Like western countries, the Soviet Union was more seized with the scientific and technical aspects of medicine than the primary health care/public health focus of the Health for All agenda. Where possible, they relished showing the superiority of the Soviet medical system. A telling comparison was the handling of the scientific International Congress of Genetics held in Moscow two weeks after Alma-Ata and feted by Soviet leaders.
There were mutual suspicions too between WHO and Soviet officials – with Soviet officials kept out of the key conference decisions. Perhaps this led the Soviets to underestimate the potential of the conference. These factors combined to give the Soviet Union a semi-detached attitude to Health for All – and to WHO. It meant that it ultimately reverted to its bilateral networks to promote the Soviet health system model – including through medical training – rather than tailor a separate approach for developing and non-aligned countries4.
After Alma-Ata
Although a Health for All approach found echoes in Canada and the UK through the Lalonde (1974) and Black (1980) reports, and in the 1986 WHO Ottawa Charter for Health Promotion, there were powerful counter-veiling forces at work. The Rockefeller Foundation sought to narrow the Health for All focus. It advocated “selective primary health care” concentrated on childhood survival, which could show results and value for money. This approach coincided with wider economic and political changes in the 1980s, including the rise of neo-liberal policies, which sought to freeze WHO funds and reduce its reach, and the collapse of the Soviet Union.
However, judging whether the Alma-Ata declaration was a success or failure is the wrong approach, given the complications of the cold war. Even at the time, there were positives to be drawn for WHO.
For example, it achievements in community-based rehabilitation are not always well recognised. But, it was a WHO programme with social justice at its heart seeking to allow all disabled people to live a life in dignity5. Dramatic results have been achieved but are difficult to measure, which acts as a barrier to funding. Community engagement can also be tricky. Leadership is required from families and local professionals – rather than state or charity officials – to make the programme work well, reflecting the community participation principles of Health for All.

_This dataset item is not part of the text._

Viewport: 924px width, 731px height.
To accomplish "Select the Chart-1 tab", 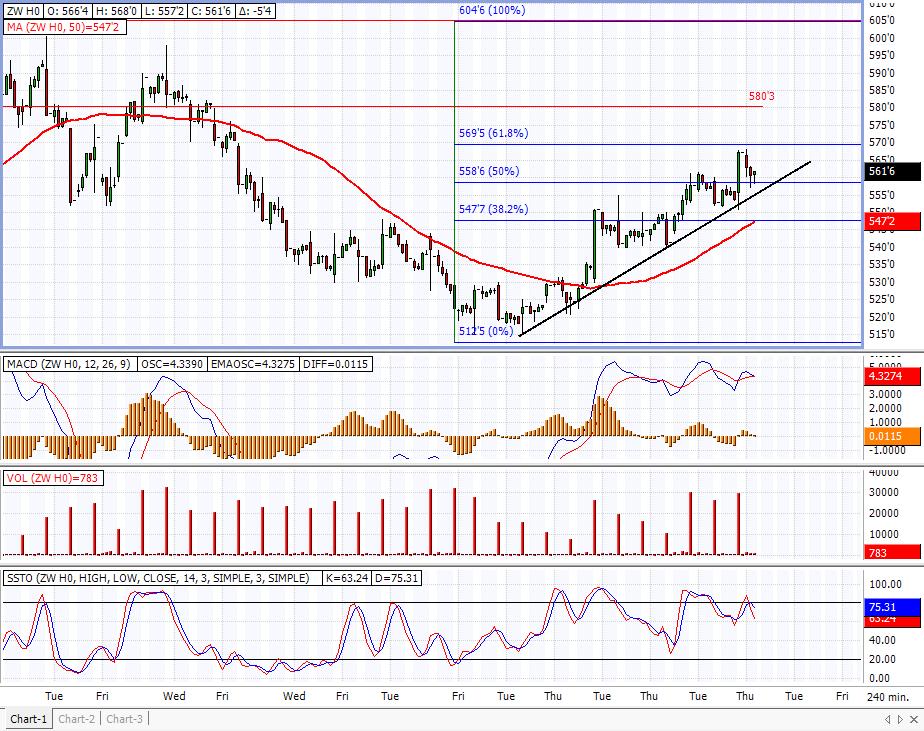I will (x=28, y=719).
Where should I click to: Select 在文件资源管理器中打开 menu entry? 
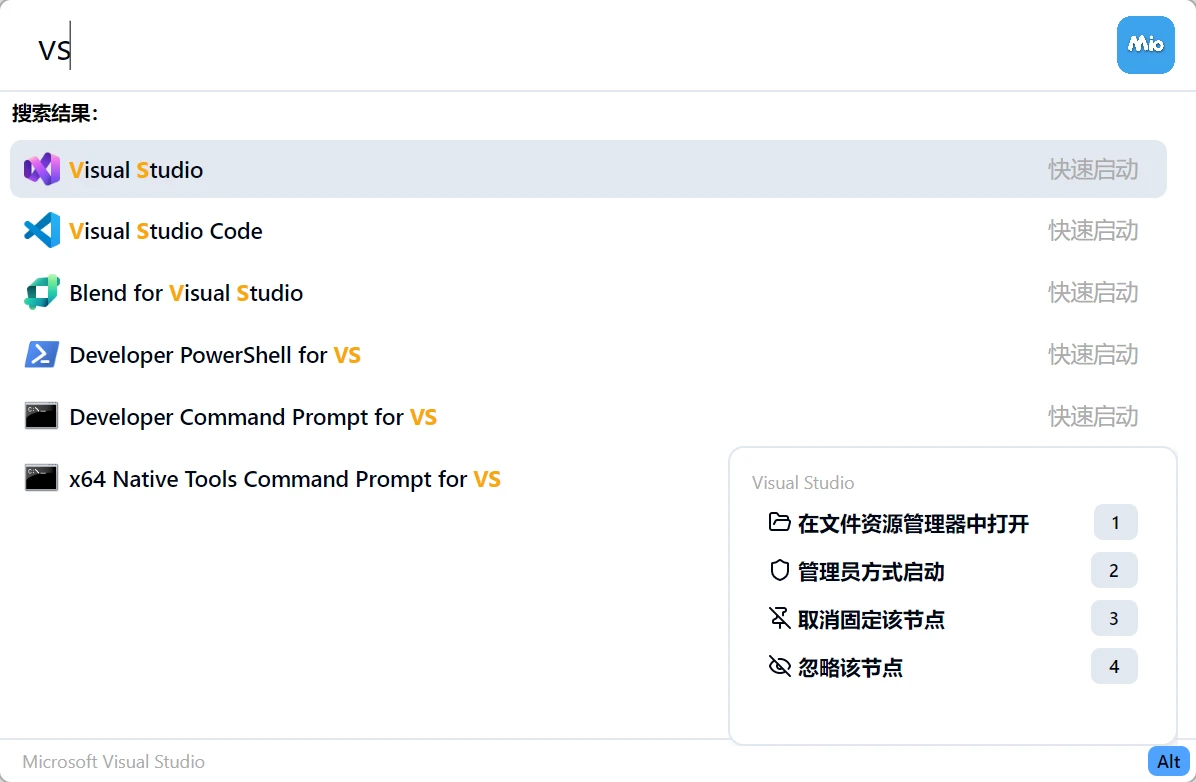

Realising Health for All objectives has proved elusive, not least because of the lack of systematic follow-up action by governments, yet the principles of Alma-Ata continue to resonate. The 2008 WHO Social Determinants of Health Commission report recognised that “social injustice is killing people on a grand scale”6. Primary health care remains a key policy aim with the adoption of ‘universal health coverage’ as a UN sustainable development goal (2015)7, and the renewal of these goals in the WHO Global Conference on Primary Health Care in Astana (October 2018)8.